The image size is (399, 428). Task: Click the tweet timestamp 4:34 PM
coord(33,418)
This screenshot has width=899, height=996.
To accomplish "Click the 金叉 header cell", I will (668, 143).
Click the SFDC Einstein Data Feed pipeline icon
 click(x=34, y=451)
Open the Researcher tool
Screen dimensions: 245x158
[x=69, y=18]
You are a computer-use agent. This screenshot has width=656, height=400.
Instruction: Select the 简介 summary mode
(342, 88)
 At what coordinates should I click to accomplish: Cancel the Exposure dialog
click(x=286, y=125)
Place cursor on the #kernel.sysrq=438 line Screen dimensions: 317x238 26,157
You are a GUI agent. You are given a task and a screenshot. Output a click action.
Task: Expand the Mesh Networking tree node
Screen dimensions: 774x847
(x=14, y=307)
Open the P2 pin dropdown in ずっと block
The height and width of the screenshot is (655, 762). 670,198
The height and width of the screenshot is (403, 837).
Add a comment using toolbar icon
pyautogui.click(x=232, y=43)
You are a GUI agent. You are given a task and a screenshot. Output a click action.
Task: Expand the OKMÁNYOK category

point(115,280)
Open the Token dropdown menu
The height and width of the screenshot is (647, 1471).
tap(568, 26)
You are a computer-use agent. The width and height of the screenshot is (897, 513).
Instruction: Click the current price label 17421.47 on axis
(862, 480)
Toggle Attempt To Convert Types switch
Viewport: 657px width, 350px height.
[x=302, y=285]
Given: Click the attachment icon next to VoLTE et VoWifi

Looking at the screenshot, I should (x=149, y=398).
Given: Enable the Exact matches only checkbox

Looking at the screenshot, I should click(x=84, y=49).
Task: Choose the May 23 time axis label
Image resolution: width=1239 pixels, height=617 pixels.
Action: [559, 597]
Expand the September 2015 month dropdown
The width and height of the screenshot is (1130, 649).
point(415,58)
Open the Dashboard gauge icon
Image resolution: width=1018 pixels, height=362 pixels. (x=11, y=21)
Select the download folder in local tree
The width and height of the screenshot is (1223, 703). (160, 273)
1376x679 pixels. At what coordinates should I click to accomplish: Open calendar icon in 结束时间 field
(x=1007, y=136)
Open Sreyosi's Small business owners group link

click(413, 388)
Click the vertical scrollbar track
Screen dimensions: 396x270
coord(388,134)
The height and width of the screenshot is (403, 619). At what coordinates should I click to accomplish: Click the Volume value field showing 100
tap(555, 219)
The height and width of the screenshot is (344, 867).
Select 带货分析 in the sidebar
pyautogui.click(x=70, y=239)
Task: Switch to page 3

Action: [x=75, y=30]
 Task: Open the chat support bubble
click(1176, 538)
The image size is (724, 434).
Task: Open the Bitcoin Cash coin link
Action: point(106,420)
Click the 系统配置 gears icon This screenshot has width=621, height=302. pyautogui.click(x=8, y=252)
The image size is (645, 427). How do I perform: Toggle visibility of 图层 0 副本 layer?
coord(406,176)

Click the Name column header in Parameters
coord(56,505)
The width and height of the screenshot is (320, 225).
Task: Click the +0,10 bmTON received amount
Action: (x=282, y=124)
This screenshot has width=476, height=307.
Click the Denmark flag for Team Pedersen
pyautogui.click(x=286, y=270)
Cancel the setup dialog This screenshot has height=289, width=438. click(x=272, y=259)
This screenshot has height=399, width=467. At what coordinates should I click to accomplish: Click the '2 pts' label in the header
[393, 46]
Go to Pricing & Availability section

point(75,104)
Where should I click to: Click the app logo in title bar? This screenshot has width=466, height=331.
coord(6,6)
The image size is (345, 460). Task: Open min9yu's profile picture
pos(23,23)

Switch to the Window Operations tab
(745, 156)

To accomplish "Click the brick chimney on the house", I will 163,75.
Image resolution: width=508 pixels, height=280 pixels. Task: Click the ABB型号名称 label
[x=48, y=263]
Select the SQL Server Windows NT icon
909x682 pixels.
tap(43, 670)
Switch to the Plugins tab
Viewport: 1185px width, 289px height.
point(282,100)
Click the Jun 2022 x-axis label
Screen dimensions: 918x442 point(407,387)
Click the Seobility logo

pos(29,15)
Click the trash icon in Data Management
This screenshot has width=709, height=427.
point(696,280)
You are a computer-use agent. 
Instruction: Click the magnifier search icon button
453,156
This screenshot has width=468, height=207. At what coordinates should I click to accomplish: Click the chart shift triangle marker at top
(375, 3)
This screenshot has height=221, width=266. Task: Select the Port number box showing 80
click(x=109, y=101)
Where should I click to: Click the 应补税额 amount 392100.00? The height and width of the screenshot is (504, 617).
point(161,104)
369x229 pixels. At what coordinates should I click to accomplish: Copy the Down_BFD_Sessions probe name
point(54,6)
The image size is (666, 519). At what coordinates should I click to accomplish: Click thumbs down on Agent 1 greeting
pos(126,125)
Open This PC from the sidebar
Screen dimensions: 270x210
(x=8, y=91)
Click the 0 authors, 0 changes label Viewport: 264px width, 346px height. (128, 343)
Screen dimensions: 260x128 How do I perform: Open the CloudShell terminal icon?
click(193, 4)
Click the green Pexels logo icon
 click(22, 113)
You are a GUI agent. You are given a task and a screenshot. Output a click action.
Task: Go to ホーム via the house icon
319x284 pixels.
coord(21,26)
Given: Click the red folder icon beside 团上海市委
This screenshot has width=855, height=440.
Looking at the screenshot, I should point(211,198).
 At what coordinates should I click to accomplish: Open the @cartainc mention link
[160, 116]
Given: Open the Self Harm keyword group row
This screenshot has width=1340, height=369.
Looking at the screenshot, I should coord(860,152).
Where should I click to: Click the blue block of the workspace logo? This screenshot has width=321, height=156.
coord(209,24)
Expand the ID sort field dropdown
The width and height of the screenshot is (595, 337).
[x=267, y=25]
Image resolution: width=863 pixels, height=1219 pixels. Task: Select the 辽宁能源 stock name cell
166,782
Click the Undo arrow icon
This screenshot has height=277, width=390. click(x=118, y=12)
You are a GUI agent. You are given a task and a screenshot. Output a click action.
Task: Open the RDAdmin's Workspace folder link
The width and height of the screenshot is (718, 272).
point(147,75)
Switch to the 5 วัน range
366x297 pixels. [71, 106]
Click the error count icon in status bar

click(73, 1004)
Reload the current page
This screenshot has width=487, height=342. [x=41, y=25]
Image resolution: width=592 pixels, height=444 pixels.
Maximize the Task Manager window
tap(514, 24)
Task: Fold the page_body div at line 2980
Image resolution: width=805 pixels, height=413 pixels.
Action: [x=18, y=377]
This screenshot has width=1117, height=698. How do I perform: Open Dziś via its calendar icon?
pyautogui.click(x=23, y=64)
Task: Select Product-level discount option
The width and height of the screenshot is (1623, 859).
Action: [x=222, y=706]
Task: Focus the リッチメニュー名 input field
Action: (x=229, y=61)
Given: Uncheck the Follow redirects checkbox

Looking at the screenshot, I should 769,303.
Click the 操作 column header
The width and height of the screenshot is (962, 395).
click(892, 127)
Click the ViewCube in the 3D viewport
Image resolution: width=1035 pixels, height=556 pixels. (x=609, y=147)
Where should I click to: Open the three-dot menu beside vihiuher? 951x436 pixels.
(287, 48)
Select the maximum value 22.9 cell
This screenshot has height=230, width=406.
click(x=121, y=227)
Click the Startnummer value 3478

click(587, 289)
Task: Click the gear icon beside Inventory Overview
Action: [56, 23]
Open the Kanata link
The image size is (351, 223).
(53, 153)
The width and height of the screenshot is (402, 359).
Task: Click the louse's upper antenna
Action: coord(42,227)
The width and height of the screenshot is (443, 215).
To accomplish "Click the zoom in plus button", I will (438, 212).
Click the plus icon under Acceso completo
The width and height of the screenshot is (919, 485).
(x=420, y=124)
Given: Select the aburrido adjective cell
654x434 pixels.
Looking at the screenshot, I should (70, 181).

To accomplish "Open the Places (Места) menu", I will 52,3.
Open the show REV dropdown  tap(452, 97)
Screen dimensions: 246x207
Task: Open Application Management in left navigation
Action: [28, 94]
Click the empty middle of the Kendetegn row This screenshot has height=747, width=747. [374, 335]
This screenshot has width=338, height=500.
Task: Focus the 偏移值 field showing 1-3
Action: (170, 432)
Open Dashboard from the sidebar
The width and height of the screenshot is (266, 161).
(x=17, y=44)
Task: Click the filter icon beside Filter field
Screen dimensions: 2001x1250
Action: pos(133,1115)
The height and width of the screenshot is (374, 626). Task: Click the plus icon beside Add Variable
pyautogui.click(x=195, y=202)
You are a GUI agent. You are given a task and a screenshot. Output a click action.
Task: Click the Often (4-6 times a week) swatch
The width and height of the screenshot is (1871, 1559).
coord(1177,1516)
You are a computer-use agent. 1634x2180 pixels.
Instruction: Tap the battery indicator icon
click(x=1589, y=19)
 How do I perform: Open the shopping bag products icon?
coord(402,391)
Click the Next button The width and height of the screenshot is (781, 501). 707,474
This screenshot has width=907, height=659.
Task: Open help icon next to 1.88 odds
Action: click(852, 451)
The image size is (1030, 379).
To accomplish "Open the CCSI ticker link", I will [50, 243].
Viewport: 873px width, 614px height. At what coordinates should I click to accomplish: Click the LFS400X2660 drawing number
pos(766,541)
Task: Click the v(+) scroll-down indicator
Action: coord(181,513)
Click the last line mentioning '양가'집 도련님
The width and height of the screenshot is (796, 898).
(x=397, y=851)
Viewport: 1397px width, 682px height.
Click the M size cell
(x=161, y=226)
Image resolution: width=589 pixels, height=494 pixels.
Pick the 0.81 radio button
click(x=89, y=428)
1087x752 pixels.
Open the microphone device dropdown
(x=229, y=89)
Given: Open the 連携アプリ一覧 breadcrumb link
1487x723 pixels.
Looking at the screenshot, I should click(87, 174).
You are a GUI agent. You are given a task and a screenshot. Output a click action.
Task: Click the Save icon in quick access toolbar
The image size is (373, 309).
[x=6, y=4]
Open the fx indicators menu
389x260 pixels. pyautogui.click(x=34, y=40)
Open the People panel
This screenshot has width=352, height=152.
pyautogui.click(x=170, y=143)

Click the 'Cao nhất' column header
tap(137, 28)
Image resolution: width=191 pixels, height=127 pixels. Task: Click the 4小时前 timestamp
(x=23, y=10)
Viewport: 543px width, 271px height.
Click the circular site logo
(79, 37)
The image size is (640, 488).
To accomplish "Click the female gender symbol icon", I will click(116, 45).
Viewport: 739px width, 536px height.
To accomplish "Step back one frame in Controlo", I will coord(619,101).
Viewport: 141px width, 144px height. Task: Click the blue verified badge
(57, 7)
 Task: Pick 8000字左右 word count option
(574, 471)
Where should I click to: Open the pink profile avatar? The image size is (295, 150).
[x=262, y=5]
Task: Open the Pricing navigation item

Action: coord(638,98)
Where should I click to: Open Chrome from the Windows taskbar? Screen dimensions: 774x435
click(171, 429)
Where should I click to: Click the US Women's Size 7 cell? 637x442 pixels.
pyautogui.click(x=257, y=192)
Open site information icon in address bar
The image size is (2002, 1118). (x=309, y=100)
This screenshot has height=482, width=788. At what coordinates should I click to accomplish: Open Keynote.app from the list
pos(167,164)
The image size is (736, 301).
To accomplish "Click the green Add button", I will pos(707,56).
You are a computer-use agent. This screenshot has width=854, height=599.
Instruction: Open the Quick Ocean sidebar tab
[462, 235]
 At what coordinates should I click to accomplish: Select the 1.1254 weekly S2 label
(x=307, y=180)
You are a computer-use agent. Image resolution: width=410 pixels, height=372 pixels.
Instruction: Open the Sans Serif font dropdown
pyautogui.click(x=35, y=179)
============
WHAT THE TASK REQUIRES
Each line above that contains "computer" must be copied out.

REPLY TO THE EXERCISE
You are a computer-use agent. This screenshot has width=656, height=400.
You are a computer-use agent. The width and height of the screenshot is (897, 513).
You are a computer-use agent. 
You are a computer-use agent. 1634x2180 pixels.
You are a computer-use agent. This screenshot has width=854, height=599.
You are a computer-use agent. Image resolution: width=410 pixels, height=372 pixels.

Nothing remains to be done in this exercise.